The JMIR is edited by Gunther Eysenbach – who has been involved in a lot of cool science on the web type stuff over the years, not least WebCite – and the journal has been assiduously tracking tweets about their papers for years. Eysenbach published a really interesting if contentious paper earlier this year called Can Tweets Predict Citations (you can find some article level metrics for it here).

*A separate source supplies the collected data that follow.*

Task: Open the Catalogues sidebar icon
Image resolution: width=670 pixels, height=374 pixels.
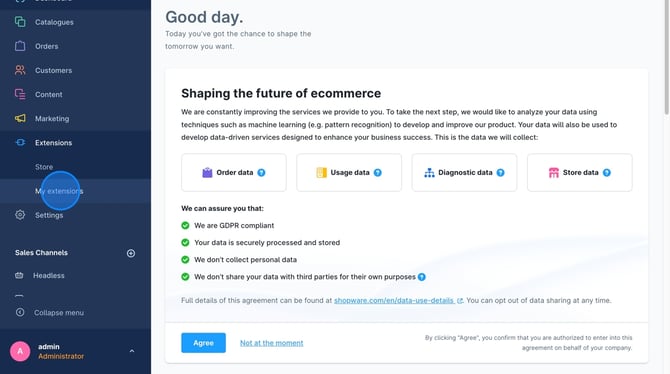Action: (20, 22)
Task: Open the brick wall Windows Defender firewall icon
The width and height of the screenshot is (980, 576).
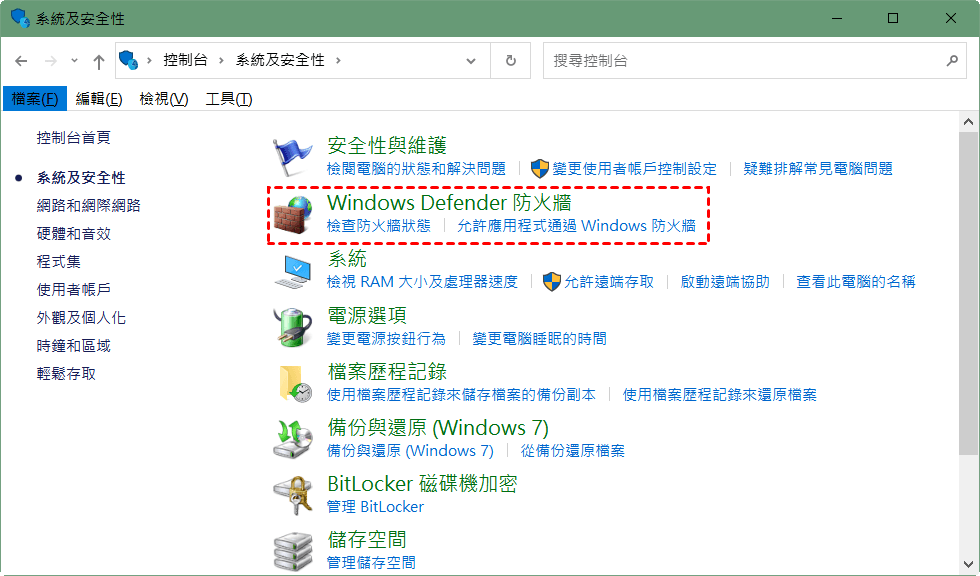Action: (x=293, y=214)
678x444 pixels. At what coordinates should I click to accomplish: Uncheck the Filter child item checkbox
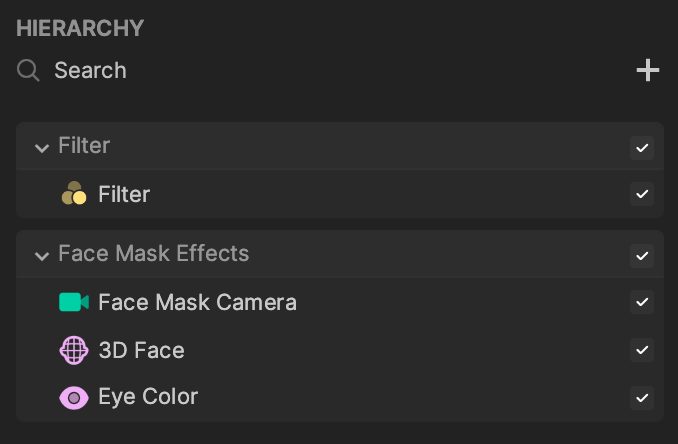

Given that there are 30k or so scholarly articles mentioned each month on Twitter the odds of spammers selecting one of the 60 or so from the JMIR is pretty low: at this point it’s well known in altmetrics circles though. On top of that this NY Times article about link spamming came out last week and was discussed in the context of altmetrics soon after:
— @ScholarlyChickn October 3, 2012
… so a part of me wondered: is this actually somebody doing some research into how easy it could be to game alt-metrics systems by buying $25 worth of cheap linkage? It’d make for an interesting report or blog post. I’d read it.
(I think the Twitter sponsored ad underworld is actually really interesting in and of itself. $25 will get you an army of easily detectable bikini’ed spambots but if you’re happy to invest a bit more you can also get Paris Hilton for $4,000 or Marlon Wayans for $1,300.)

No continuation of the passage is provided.